Zugleich verweist man aber auf Paragraph 19a des Energiewirtschaftsgesetzes, wonach die Kosten der Umrüstung solidarisiert werden können. „Nach geltendem Gesetz ist die Umlage auf alle Netznutzer möglich“, sagt Pressesprecher Olaf Eul. Höhere Kosten könnten demnach auf alle betroffenen Haushalte zukommen. Laut Eul würde es sich dabei aber nur um wenige Euro pro Jahr handeln. Beim Bremer Energieversorger SWB rechnet man mit „geringfügigen“ Preissteigerungen durch die Umstellung.

Der Bund der Energieverbraucher erwartet dagegen keine Erhöhung. „Die Gaseinkaufspreise sind in den letzten Jahren stark gesunken, doch das wurde an die Kunden nicht weitergegeben. Die Margen der Netzbetreiber sind so hoch, dass sie es gar nicht nötig haben, die Umstellungskosten auf die Verbraucher umzulegen“, sagt Aribert Peters, Chefredakteur der Verbandszeitschrift Energiedepesche.

Auf die künftigen Verbrauchskosten soll die Umstellung keinen Einfluss haben. Zwar ist H-Gas teurer als L-Gas, durch den höheren Energiegehalt wird aber weniger H-Gas verbraucht, sodass die Kosten laut Gerow unter dem Strich gleich bleiben.

Erhebliche Kosten

Dennoch könnten auf einige Gaskunden erhebliche finanzielle Belastungen zukommen. Die Bundesnetzagentur rechnet damit, dass bei der Umstellung in ein bis fünf Prozent aller Fälle die bisherigen Gasgeräte aus technischen Gründen nicht umgestellt werden können und eine Neuanschaffung nötig wird.

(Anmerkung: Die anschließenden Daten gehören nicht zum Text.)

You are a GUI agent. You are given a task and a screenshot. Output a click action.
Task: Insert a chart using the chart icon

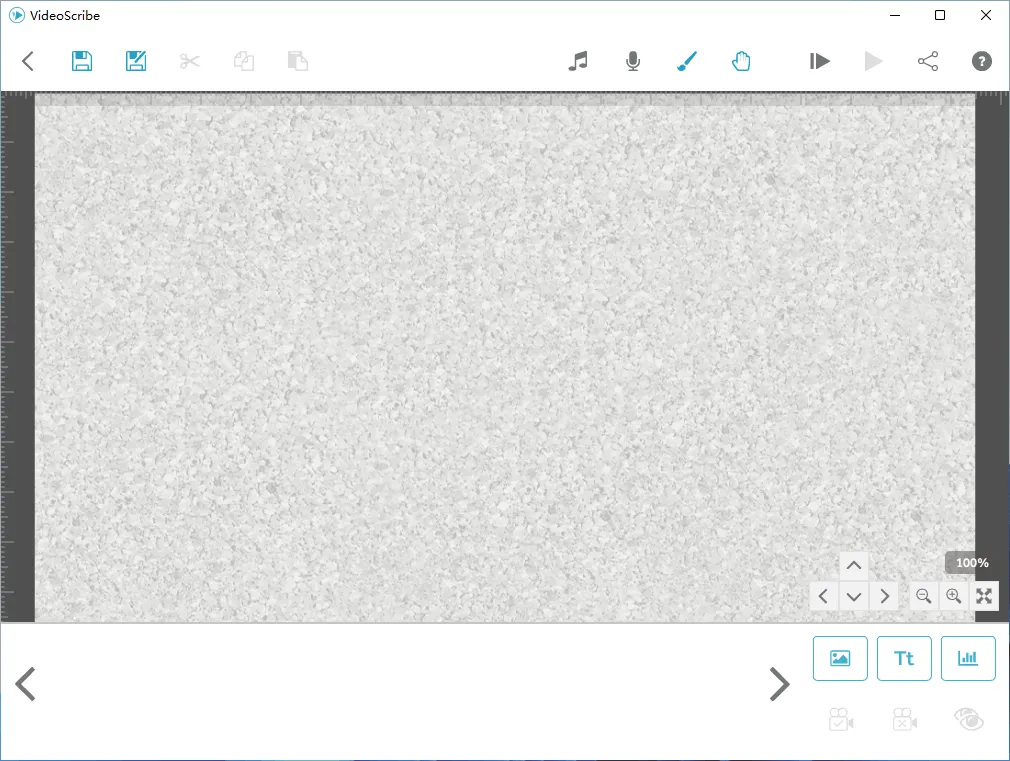click(x=968, y=658)
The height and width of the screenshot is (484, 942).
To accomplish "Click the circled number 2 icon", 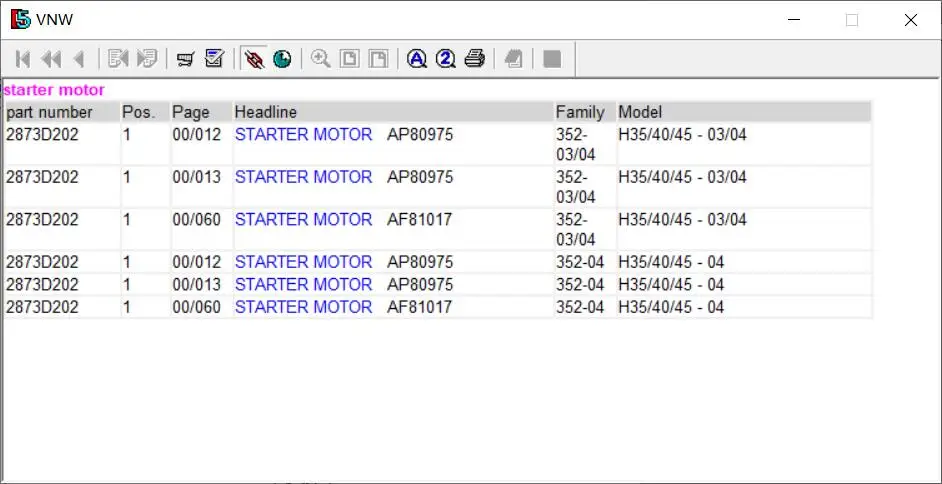I will [446, 59].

„Das wird vermutlich vor allem Verbraucher mit alten Herden, Heizungen oder Warmwasserzubereitungsgeräten treffen, die sich neue nicht leisten können. In diesen Fällen wäre es angebracht, dass sich die Versorger an den Kosten beteiligen“, sagt Aribert Peters.

Wer solche finanziellen Sorgen nicht kennt, dem empfiehlt Gerrit Volk, Referatsleiter bei der Bundesnetzagentur: „Kunden, die sowieso in nächster Zeit ihre Geräte austauschen wollen, könnten darauf achten, dass das neue Gerät selbstadaptierend ist.“ Das heißt, dass der neue Gasbrenner die Gasqualität automatisch erkennt und selbsttätig die Brennereinstellung ändert.